U.S. Attorney Joseph E. diGenova announced yesterday that 300 to 400 drug cases will be dismissed in an unprecedented response to allegations that some narcotics officers in the city's 4th Police District may have stolen drugs and money during raids.
In addition, law enforcement sources said yesterday that D.C. Police Chief Maurice T. Turner Jr. is strongly considering replacing the entire 12-member vice unit in the 4th District as a result of the ongoing probe.
DiGenova told Turner in an afternoon meeting that prosecutors will be instructed to begin dismissing today all pending drug cases based on evidence gathered by the 4th District vice squad, the target of an FBI investigation into the actions of four or five officers and one of the most active police stations in the city. One case alone involves the seizure of $250,000 worth of drugs.

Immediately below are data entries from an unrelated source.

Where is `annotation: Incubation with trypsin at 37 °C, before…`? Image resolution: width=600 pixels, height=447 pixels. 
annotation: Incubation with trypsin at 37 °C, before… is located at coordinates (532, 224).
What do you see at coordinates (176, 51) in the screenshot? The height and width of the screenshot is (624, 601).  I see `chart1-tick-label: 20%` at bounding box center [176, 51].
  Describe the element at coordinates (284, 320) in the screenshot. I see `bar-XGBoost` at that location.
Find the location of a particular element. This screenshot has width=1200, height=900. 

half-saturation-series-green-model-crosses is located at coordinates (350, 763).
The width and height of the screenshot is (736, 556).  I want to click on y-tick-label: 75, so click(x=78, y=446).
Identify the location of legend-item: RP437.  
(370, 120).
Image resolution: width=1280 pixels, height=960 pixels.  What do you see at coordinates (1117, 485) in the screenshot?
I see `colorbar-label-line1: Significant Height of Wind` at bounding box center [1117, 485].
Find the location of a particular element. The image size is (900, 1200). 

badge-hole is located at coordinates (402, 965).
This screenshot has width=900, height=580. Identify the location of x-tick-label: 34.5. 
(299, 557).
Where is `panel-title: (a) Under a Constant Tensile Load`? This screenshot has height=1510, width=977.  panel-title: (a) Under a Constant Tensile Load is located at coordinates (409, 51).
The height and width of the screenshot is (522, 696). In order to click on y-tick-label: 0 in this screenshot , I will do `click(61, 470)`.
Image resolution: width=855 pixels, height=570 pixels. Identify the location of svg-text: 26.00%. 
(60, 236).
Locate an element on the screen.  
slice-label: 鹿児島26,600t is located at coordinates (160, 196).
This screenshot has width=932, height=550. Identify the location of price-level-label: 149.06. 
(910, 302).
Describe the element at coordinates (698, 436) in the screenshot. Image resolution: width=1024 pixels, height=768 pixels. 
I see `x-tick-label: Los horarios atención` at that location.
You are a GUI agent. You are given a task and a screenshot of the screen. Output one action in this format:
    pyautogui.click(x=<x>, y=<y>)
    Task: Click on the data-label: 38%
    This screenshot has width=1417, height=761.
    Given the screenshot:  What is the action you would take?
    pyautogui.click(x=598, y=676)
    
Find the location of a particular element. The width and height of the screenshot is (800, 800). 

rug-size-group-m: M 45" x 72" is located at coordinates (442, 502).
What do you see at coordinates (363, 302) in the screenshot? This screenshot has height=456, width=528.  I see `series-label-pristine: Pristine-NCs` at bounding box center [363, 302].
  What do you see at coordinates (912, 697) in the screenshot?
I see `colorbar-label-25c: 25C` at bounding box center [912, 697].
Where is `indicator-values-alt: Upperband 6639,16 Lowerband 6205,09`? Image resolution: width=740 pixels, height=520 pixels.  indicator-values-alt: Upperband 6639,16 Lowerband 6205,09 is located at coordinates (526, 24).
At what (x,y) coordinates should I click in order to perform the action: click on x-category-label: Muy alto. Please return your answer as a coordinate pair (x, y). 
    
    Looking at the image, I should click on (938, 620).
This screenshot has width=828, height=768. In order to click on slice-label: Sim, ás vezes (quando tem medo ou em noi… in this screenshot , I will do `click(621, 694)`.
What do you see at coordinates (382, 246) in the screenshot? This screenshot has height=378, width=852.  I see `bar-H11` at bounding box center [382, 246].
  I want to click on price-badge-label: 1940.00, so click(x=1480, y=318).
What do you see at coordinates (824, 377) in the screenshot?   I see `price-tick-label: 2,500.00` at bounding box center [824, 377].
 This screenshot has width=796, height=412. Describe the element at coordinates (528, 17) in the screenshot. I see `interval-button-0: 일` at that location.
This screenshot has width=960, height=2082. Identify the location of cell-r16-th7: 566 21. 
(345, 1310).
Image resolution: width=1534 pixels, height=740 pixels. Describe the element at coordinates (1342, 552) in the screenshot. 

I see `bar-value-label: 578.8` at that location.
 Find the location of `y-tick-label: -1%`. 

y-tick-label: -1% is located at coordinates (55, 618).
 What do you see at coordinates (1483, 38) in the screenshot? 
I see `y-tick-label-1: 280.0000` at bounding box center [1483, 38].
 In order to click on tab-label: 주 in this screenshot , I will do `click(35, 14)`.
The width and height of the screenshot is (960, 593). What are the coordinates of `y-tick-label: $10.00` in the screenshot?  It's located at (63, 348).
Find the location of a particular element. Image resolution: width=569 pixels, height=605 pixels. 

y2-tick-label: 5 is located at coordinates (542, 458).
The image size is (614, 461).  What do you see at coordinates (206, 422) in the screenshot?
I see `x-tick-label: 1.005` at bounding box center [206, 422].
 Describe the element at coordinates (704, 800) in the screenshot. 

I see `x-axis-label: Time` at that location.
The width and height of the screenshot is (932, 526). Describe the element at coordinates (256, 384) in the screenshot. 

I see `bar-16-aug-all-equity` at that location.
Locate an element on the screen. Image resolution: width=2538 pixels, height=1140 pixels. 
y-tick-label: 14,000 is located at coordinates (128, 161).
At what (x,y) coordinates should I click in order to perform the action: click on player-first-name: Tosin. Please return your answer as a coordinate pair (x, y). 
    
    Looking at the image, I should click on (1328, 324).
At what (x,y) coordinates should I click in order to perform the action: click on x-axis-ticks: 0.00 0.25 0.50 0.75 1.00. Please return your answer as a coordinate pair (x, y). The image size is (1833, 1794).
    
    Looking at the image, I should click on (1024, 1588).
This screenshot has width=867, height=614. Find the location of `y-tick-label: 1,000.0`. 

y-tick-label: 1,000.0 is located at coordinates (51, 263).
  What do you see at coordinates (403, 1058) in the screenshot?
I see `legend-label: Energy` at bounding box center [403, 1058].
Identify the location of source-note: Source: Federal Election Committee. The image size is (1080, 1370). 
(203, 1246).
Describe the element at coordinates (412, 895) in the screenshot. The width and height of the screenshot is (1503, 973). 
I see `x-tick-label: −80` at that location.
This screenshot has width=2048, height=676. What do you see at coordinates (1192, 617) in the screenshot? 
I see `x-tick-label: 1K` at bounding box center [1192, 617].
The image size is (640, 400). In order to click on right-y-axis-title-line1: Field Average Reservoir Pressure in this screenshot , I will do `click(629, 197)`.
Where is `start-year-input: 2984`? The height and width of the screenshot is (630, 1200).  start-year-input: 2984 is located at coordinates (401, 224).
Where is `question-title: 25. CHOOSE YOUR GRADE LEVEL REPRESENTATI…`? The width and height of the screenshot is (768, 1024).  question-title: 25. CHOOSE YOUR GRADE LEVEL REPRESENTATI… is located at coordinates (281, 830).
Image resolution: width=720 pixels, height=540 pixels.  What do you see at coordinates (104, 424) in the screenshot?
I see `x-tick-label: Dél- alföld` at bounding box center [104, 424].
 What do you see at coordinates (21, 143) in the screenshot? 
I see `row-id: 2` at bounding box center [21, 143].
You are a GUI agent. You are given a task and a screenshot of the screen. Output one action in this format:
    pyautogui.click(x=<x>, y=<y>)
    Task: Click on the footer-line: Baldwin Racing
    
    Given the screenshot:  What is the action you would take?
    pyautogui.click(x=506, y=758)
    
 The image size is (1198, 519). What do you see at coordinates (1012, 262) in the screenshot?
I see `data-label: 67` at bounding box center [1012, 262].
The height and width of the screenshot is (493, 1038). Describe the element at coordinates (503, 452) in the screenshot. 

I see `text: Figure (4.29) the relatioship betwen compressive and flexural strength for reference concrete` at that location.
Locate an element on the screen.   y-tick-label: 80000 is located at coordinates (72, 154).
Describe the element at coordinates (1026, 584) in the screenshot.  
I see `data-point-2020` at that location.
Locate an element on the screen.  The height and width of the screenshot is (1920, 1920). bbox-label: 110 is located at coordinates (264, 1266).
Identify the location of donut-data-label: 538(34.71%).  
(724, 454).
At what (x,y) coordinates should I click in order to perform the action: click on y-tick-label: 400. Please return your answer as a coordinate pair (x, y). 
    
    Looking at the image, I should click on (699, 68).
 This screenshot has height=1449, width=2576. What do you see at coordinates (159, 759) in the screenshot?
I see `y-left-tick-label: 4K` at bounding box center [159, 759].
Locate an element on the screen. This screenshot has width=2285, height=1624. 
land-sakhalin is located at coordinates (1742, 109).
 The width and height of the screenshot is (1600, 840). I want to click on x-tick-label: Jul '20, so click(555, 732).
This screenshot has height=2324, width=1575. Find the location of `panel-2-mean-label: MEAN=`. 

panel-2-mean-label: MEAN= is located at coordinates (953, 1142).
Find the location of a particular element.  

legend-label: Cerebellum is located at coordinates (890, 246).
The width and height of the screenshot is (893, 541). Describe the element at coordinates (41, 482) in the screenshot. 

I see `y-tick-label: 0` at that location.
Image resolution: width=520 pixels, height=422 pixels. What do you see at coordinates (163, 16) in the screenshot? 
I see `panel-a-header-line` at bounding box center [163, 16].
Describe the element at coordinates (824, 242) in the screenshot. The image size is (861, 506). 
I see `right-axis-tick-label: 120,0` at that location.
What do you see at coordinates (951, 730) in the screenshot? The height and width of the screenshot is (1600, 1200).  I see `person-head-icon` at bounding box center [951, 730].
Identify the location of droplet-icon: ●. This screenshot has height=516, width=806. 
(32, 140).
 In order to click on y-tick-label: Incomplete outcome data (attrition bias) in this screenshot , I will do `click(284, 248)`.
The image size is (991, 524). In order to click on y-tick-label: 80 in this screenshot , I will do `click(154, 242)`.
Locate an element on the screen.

Law enforcement officials said the action appeared to be the first time in the city's history that criminal charges involving an entire police squad will be dismissed because of allegations of wrongdoing.
"None of us likes having to dismiss drug cases, but when you have a situation like this that involves the integrity of the judicial process, all of us in law enforcement have higher duties to the system that must be fulfilled," diGenova said.
Turner declined to comment through a spokesman, but diGenova said in an interview that "he and I both agreed that it needed to be done and that he would take additional steps on his own."
Sources said yesterday that those steps could include the replacement of the 12 officers on the vice squad. No officers have been charged in the investigation, although the police powers of two narcotics officers have been revoked.
The FBI investigation centers on allegations that four or five 4th District narcotics officers may have profited from drug raids and that some received payoffs in exchange for information about drug sweeps. Law enforcement officials suspect that others on the squad may have been aware of the activity but were not actively involved.
Reaction to diGenova's announcement was swift among city officials who have targeted illicit drug use as one of the city's most vexing problems.
Mayor Marion Barry said through his spokesman John C. White that "it would be regrettable that people who should be prosecuted escape prosecution."
D.C. Council Chairman David A. Clarke said: "If this had to be done, I would want it done on a thorough examination on a case-to-case basis rather than on the basis of a 'computer run.' Secondly, while I understand that a prosecutor may on occasion have to let one evil go to get at a bigger evil, it must be a damned big evil to drop 400 narcotics cases."
DiGenova, who announced his decision after nearly daily meetings among office supervisors, said many of the dismissed cases will be reviewed after the FBI investigation is completed to see if "any of them can be saved or salvaged."
DiGenova added, however, that "we're not holding up any promises." He defended his decision by saying that the dismissals should send a message to the community that "when cases are made, they are made fairly and according to the law."
Sources said a decision was made to dismiss all drug arrests by 4th District narcotics officers, even though most of those officers have not been implicated, because defense lawyers could challenge the cases by claiming that the other officers may have known about the alleged skimming.
It was unclear how much narcotics and seized money might be involved in the dismissals, but one case dismissed yesterday in U.S. District Court involved the seizure of drugs worth more than $250,000. Anthony B. Fultz, the defendant, had charged in court papers that more than $1,000 had been stolen from him during the search of his home by Officer Shelton D. Roberts. Other sources said that in some cases, as much as $5,000 was allegedly stolen.
Roberts, along with his partner Officer James Whitaker Jr., has been identified as a prime subject of the FBI probe; both men have been relieved of their police powers.
The 4th District, with headquarters at 6001 Georgia Ave. NW, covers sections of upper Northwest and Northeast Washington. Narcotics officers there have executed about one-third of all drug search warrants issued in D.C. Superior Court and U.S. District Court this year.
DiGenova said no decision had been made about what to do with narcotics cases that have resulted in guilty pleas or convictions. Most of the cases that will be dropped involve arrests made this year.